Demonstration of multilineage chimerism in a nonhuman primate concordant xenograft model

• Published in: Xenotransplantation (Københaven) Vol. 5; no. 4; pp. 298 - 304
• Main Authors: Ko, Dicken S.C., Bartholomew, Amelia, Poncelet, Alain J., Sachs, David H., Huang, Christene, LeGuern, Annie, Abraham, Kakkudiyil I., Colvin, Robert B., Boskovic, Svjetlan, Hong, Han-Zhou, Wee, Siew-Lin, Winn, Henry J., Cosimi, A. Benedict
• Format: Journal Article
• Language: English
• Published: Oxford, UK Blackwell Publishing Ltd 01.11.1998
• Subjects: Animals; Antibodies, Heterophile - blood; Antilymphocyte Serum - therapeutic use; Biphenyl Compounds - therapeutic use; chimerism -primates; Combined Modality Therapy; Cyclosporine - therapeutic use; Flow Cytometry; Graft Rejection - prevention & control; Immunosuppression - methods; Immunosuppressive Agents - therapeutic use; Kidney Transplantation - immunology; Lymphocyte Transfusion; Macaca fascicularis; Major Histocompatibility Complex; Papio; Spleen; tolerance; transplantation; Transplantation Chimera; Transplantation, Heterologous - immunology; Transplantation, Homologous; Whole-Body Irradiation; xenograft
• ISSN: 0908-665X; 1399-3089
• DOI: 10.1111/j.1399-3089.1998.tb00041.x

: Prior studies from our laboratory have demonstrated that a nonmyeloablative conditioning regimen can induce transient mixed chimerism and renal allograft tolerance between MHC disparate cynomolgus monkeys.

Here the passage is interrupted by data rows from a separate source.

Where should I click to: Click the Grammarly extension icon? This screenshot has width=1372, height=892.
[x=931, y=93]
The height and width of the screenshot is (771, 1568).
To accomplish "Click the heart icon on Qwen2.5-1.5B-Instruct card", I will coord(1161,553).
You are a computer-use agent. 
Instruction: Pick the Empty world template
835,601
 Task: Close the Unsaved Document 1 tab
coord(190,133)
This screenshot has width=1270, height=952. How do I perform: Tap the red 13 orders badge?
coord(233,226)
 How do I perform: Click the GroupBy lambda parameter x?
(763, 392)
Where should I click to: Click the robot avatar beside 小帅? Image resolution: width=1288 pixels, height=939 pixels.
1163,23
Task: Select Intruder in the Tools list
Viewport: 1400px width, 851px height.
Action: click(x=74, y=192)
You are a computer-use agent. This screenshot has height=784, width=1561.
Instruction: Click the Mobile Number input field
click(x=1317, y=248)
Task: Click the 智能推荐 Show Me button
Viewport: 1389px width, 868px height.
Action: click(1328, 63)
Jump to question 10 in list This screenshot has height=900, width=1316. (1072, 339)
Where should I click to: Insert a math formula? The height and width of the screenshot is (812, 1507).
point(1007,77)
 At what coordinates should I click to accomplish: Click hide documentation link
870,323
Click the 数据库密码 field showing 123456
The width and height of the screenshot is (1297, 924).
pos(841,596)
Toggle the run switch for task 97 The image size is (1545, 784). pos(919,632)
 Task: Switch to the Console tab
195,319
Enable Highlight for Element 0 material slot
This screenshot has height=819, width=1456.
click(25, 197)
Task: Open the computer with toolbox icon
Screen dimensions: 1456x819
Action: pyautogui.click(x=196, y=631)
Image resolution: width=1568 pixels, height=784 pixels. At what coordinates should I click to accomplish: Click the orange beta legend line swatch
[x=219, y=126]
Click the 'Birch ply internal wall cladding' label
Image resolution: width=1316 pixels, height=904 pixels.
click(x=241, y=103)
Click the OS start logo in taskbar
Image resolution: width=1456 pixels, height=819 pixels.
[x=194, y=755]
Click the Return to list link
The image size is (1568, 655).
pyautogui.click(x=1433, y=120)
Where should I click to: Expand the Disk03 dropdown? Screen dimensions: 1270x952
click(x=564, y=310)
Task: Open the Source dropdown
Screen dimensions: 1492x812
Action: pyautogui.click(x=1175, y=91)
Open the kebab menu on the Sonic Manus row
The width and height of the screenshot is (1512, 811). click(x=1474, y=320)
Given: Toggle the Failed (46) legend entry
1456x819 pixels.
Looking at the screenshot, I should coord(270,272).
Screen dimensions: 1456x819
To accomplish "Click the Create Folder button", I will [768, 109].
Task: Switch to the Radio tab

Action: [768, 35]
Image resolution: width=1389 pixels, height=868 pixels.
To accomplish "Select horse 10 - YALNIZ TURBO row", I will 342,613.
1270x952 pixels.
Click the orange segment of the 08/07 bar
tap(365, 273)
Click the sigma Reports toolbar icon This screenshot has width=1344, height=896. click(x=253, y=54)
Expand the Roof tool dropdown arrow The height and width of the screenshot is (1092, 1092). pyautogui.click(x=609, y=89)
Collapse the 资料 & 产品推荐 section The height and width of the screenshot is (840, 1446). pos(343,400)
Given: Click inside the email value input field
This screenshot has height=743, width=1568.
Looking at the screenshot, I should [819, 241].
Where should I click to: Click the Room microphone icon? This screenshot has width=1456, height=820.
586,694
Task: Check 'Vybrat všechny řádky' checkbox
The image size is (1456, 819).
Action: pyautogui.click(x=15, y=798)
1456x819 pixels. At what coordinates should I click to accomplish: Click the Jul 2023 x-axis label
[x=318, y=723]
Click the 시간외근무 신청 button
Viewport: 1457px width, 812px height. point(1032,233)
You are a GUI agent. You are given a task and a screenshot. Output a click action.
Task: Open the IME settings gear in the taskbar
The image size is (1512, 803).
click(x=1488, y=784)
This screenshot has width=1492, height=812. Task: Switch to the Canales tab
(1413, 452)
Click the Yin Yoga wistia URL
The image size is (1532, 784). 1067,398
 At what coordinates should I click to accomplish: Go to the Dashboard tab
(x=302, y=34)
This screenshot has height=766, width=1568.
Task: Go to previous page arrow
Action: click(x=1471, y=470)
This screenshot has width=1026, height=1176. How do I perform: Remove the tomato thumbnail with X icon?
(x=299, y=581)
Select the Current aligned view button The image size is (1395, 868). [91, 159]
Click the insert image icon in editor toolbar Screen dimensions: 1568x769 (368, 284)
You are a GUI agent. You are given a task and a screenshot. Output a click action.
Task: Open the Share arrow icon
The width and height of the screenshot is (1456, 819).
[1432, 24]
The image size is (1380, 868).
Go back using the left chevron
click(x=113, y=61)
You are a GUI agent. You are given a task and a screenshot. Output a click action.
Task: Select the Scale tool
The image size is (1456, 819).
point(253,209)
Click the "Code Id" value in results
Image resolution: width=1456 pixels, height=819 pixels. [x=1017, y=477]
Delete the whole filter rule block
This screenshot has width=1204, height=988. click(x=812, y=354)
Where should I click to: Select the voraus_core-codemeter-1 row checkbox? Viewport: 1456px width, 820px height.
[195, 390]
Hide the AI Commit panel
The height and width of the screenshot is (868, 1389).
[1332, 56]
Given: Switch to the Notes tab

We have also shown that this preparative regimen can be extended to a concordant baboon to cynomolgus xenograft model by adding, to the post transplant protocol, therapy designed to prevent antibody production. Here we examine the use of brequinar (BQR) for this purpose and the efficacy of two new reagents developed to demonstrate the establishment of chimerism in the xenograft recipients. The cynomolgus recipients were conditioned with WBI (300 cGy), TI (700 cGy), ATG, cyclosporine, and brequinar sodium. To detect engraftment of the donor marrow, we prepared a polyclonal cynomolgus anti‐baboon antibody (CABA) and a monoclonal antibody (215.1), which distinguish baboon and cynomolgus lymphocytes and granulocytes. We employed flow cytometry analysis to detect multilineage chimerism in the xenograft recipients. Five of the six recipients monitored using our new reagents (CABA and 215.1) developed detectable chimerism and only one of these animals lost its kidney to rejection. However, other complications have not permitted assessment of long‐term outcome. The features of the multilineage chimerism included the detection of donor granulocytes (1.8–77.4%) and lymphocytes (2.4–22.2%) for 9 to 37 days. Our new reagents permit the detection of multilineage mixed chimerism, which may be a predictor of xenograft tolerance. We also conclude that brequinar may be effective in preventing antibody formation, but because of its toxicity, it is probably not the drug of choice for extension of the mixed chimerism protocol to concordant xenografts.